Pictures stay out; everything else in the records below gets copied exactly.

------------------------------------------------------------------------

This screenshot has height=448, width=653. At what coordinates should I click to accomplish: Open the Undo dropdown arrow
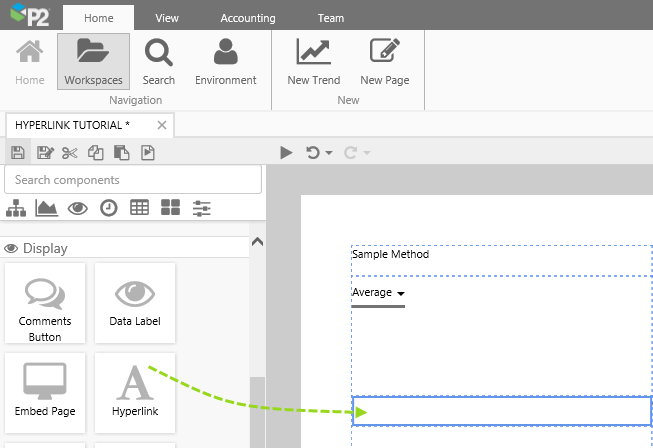[329, 154]
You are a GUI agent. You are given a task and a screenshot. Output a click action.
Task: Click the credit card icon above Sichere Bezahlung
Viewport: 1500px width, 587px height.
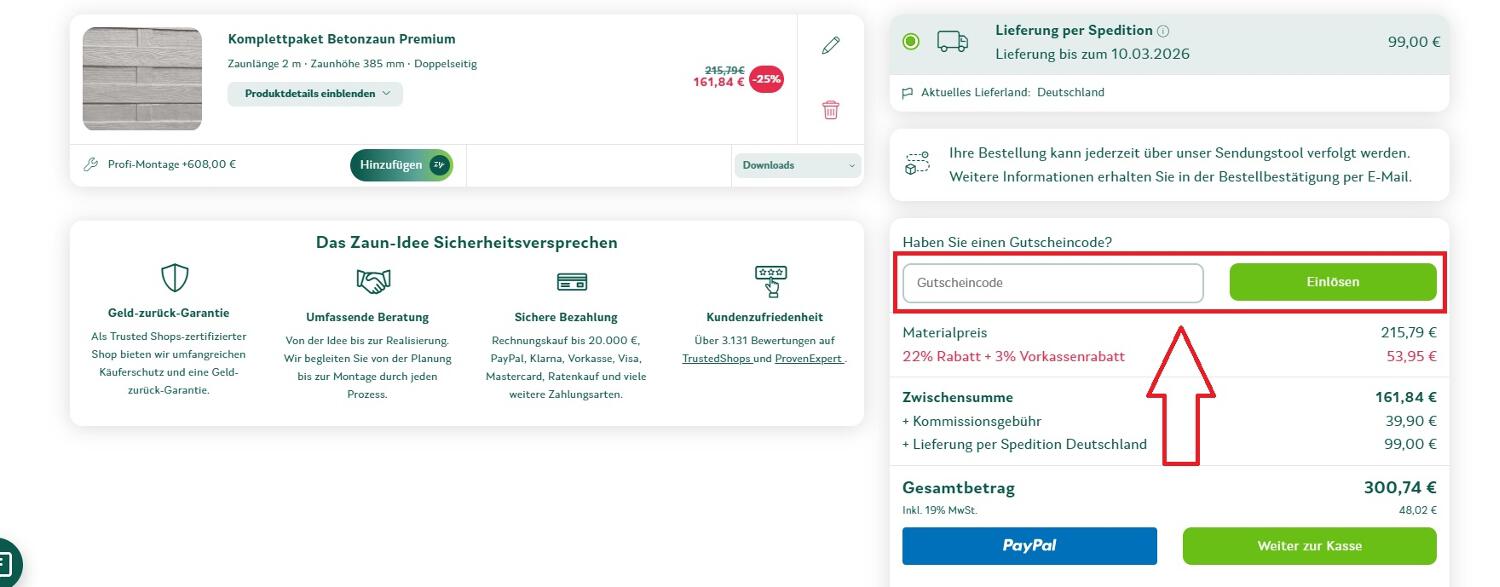point(572,282)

------------------------------------------------------------------------

→ RESPONSE TO THE EXERCISE
This screenshot has height=448, width=653. At what coordinates should I click to accomplish: Open the Undo dropdown arrow
[329, 154]
You are a GUI agent. You are given a task and a screenshot. Output a click action.
Task: Click the credit card icon above Sichere Bezahlung
Viewport: 1500px width, 587px height.
point(572,282)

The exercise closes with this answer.